Mathis buvait sa tasse de café. Il tenait son bol entre ses mains pour se les réchauffer. On allait entrer dans l’hiver, les premiers froids arrivaient, la nuit précédente le mercure du thermomètre avait marqué six degrés. Il dit à voix haute "il faut que je pense à protéger les plantations du jardin" !
La ville de M... où habitait Mathis se situait au bord de mer de la méditerranée et les températures, plutôt clémentes en plein hiver, descendaient rarement audessous de zéro.
Il écoutait distraitement la radio, le speaker relatait les derniers événements, la guerre en Ukraine. Le conflit interminable entre l’État d’Israël et la Palestine avait fait, la veille, plusieurs centaines de morts dans les rangs palestiniens.
Enfin, un bateau d’immigrés venait au petit matin de chavirer au large de la plage du village, les secours n’avaient pu sauver qu’une dizaine de passagers.
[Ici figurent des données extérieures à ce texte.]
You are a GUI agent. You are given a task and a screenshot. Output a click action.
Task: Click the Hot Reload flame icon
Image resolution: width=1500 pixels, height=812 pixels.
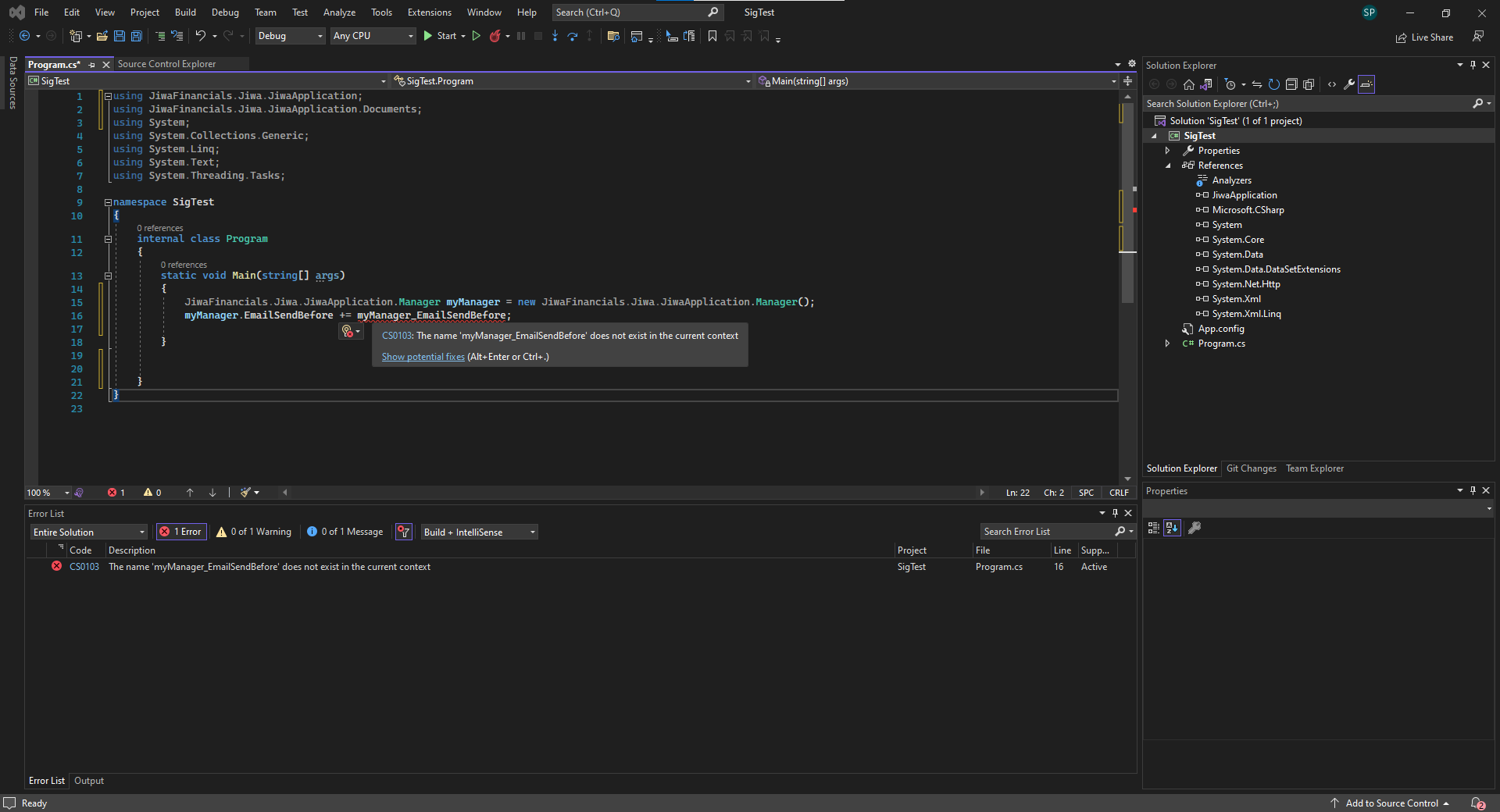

Il se disait que sa profession avait de l’avenir, les sujets sur l’histoire en général n’étaient pas près de se tarir.
À l’âge de vingt-cinq ans, il avait intégré, en tant que professeur d’histoire et géographie, le lycée technique "Jacques Brel" de la commune.
Quarante ans après, il ne regrettait pas, il s’y trouvait bien, les relations avec le directeur de l’établissement et ses collègues de travail ne souffraient d’aucun embarras. Il attendait paisiblement la retraite qu’il devait prendre au printemps, dans quelques mois.
Célibataire endurci, il menait une vie simple. Il habitait, à huit cents mètres de son lieu de travail, un petit pavillon hérité de ses parents entouré d’un jardin conséquent de plus d’un hectare.
Il vivait seul, la solitude ne lui pesait pas. Il pensait sincèrement qu’il n’y avait de vie intellectuelle que dans la solitude. Il s’intéressait peu aux femmes, le célibat ne le dérangeait pas, il traversait l’existence sans elles et s’en accordait au quotidien. Plus jeune, il avait eu tout de même quelques aventures, mais sans lendemain.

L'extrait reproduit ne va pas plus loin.